● **What to work on**: The line that contains "Task: Go back using the arrow icon" marks the end: retype the data below exactly from its first line through that line.

● **Data listing**:
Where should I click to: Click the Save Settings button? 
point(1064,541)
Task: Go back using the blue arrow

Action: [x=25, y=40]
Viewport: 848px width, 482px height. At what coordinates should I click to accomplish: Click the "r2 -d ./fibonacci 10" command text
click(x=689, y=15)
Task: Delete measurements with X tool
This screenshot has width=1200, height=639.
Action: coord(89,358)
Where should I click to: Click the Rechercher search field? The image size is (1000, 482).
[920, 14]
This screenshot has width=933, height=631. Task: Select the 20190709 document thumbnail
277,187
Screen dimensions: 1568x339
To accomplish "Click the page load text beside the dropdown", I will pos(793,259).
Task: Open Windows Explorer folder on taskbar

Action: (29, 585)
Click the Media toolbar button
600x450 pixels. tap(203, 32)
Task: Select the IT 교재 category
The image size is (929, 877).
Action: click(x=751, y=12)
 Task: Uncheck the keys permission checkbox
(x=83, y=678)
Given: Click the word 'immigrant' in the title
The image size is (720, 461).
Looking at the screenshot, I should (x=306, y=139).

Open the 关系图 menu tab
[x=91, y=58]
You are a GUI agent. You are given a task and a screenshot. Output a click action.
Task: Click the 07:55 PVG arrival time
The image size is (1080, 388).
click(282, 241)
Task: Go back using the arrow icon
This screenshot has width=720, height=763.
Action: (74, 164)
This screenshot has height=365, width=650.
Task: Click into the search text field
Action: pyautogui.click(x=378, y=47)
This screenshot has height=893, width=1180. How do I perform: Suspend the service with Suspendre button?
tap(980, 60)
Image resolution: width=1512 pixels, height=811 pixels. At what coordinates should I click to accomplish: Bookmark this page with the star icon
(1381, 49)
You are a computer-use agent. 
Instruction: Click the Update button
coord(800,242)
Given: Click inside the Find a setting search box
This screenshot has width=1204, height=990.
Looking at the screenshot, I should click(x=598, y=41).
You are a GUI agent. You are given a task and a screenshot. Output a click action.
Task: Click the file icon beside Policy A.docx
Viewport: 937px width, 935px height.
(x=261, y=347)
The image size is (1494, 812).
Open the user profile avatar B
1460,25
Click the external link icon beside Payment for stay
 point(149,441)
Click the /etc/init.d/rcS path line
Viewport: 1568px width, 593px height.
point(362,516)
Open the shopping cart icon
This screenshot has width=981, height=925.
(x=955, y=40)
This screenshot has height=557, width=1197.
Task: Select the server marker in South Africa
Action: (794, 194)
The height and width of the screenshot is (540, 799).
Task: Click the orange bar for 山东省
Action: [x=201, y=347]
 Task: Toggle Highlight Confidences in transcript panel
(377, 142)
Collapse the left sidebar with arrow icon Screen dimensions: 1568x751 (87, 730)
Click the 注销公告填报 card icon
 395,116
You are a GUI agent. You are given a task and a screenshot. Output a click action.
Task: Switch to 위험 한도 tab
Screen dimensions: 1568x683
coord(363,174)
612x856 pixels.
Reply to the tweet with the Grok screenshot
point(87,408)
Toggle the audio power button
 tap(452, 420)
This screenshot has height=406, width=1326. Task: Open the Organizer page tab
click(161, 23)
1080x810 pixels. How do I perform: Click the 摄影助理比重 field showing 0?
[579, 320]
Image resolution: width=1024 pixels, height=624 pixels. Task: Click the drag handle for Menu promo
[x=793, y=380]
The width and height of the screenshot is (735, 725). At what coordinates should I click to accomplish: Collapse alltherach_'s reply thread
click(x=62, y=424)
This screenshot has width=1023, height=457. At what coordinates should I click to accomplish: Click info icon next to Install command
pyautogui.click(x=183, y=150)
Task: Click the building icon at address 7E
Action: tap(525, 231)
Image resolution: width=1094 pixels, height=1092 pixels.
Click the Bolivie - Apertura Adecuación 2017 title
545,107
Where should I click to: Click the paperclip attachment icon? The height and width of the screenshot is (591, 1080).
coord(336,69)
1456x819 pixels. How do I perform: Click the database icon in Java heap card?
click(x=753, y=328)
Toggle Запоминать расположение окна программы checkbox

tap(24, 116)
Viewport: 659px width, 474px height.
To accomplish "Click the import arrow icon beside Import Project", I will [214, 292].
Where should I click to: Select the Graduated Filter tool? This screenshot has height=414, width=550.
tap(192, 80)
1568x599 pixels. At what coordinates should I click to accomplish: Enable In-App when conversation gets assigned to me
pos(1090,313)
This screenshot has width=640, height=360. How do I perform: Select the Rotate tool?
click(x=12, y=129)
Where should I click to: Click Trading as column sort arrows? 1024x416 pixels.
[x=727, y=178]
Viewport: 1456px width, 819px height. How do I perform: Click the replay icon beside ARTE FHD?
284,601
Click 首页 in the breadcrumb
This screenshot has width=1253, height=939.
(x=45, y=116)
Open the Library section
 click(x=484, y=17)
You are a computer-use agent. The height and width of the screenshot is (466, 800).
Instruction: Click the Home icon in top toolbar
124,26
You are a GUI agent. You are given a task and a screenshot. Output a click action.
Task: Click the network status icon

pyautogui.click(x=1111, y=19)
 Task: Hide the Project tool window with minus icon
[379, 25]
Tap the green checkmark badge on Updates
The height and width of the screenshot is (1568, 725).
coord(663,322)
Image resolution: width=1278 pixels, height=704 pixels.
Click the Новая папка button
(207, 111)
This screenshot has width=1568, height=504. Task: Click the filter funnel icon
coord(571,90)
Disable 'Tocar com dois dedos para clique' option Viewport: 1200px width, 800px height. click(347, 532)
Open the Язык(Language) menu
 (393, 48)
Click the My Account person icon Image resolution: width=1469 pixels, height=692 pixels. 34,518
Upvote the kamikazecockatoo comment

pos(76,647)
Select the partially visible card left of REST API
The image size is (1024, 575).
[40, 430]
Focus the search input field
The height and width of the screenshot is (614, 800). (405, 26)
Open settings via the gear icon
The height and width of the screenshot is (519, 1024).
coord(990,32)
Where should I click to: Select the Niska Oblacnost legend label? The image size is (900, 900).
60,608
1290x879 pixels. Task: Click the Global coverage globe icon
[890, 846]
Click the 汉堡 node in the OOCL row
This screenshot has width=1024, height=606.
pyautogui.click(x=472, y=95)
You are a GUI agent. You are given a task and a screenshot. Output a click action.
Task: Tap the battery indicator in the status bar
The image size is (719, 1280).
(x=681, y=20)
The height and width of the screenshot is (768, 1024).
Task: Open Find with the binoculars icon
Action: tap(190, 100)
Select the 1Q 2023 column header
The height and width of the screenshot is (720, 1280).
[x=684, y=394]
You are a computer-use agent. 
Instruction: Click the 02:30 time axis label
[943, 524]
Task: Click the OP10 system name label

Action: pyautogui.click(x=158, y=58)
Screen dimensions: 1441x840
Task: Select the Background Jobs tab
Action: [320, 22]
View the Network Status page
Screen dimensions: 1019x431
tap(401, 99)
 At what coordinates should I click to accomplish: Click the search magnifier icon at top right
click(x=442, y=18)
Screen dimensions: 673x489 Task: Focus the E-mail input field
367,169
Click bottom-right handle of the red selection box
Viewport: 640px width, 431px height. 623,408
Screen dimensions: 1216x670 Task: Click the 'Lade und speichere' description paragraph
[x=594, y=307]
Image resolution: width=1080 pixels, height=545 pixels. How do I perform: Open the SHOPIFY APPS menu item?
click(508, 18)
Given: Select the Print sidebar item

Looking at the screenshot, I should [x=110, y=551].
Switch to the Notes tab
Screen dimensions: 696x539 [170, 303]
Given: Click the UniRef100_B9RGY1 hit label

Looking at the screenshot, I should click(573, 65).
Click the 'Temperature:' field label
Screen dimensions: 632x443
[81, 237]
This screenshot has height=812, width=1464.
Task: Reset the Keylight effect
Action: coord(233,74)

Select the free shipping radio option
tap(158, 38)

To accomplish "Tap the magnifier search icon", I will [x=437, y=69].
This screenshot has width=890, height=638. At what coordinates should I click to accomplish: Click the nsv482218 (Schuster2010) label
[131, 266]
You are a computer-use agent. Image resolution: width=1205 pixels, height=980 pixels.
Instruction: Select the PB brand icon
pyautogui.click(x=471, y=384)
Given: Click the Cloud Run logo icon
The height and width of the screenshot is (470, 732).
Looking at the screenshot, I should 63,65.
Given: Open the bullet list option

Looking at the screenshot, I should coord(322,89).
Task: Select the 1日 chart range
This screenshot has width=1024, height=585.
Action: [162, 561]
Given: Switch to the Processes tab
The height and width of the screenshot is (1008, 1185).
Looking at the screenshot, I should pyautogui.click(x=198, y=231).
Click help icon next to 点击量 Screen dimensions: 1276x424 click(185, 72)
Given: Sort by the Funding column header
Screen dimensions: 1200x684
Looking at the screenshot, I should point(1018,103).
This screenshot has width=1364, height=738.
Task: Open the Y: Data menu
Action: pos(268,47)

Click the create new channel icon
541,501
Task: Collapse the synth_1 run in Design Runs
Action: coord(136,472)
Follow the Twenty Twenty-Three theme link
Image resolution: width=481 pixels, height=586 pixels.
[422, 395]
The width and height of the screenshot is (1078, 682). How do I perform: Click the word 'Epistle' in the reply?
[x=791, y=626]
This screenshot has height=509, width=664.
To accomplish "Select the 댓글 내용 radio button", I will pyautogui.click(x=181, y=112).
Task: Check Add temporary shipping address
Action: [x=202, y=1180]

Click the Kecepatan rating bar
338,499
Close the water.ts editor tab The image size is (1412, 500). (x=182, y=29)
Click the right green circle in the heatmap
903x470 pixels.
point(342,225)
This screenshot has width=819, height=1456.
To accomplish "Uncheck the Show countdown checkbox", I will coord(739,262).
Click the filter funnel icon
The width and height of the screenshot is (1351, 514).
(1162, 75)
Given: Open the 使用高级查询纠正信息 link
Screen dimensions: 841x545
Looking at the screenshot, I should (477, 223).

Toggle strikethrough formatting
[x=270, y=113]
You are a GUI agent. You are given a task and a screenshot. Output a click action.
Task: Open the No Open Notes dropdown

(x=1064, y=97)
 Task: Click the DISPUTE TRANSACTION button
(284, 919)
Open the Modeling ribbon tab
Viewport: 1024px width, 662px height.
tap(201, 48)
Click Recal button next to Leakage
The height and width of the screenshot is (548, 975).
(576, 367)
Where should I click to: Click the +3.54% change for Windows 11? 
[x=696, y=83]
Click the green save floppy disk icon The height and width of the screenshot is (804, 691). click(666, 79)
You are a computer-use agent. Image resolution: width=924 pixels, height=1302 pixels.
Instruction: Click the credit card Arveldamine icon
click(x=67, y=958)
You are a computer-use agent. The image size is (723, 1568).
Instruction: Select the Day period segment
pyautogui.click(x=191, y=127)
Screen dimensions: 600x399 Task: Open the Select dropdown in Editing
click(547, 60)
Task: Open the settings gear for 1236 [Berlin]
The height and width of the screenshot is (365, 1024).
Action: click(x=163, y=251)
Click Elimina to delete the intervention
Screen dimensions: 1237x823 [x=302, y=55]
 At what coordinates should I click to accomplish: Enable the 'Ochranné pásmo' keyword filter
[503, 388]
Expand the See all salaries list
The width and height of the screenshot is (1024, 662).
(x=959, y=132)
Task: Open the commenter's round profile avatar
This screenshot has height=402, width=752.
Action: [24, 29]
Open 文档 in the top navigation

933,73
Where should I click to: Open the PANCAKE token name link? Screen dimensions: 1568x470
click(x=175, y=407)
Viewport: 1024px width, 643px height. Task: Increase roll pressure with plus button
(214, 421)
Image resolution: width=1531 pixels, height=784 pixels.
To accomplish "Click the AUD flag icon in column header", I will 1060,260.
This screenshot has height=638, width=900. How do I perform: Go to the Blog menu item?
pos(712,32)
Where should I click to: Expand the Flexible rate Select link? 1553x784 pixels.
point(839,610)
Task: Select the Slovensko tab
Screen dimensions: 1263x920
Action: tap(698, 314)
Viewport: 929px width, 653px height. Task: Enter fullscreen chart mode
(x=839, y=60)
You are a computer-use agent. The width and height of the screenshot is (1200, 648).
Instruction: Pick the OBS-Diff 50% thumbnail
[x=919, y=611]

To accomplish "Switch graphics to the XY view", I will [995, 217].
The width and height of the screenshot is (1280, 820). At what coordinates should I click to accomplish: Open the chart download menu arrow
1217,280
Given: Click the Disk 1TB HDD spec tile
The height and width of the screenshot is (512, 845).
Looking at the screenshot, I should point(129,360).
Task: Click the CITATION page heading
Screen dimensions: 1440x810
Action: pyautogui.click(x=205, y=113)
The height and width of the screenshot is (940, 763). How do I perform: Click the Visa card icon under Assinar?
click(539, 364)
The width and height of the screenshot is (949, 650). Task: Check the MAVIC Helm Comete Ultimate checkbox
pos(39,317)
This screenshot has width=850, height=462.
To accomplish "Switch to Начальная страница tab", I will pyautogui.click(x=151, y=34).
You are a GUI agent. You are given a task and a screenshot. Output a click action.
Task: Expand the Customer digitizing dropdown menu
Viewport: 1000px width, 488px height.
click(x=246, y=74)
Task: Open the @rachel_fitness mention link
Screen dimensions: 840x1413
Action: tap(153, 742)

● **Answer to this problem**:
Where should I click to: Click the Save Settings button? 
point(1064,541)
Task: Go back using the blue arrow

Action: [x=25, y=40]
Viewport: 848px width, 482px height. At what coordinates should I click to accomplish: Click the "r2 -d ./fibonacci 10" command text
click(x=689, y=15)
Task: Delete measurements with X tool
This screenshot has width=1200, height=639.
Action: coord(89,358)
Where should I click to: Click the Rechercher search field? The image size is (1000, 482).
[920, 14]
This screenshot has width=933, height=631. Task: Select the 20190709 document thumbnail
277,187
Screen dimensions: 1568x339
To accomplish "Click the page load text beside the dropdown", I will pos(793,259).
Task: Open Windows Explorer folder on taskbar

Action: (29, 585)
Click the Media toolbar button
600x450 pixels. tap(203, 32)
Task: Select the IT 교재 category
The image size is (929, 877).
Action: click(x=751, y=12)
 Task: Uncheck the keys permission checkbox
(x=83, y=678)
Given: Click the word 'immigrant' in the title
The image size is (720, 461).
Looking at the screenshot, I should (x=306, y=139).

Open the 关系图 menu tab
[x=91, y=58]
You are a GUI agent. You are given a task and a screenshot. Output a click action.
Task: Click the 07:55 PVG arrival time
The image size is (1080, 388).
click(282, 241)
Task: Go back using the arrow icon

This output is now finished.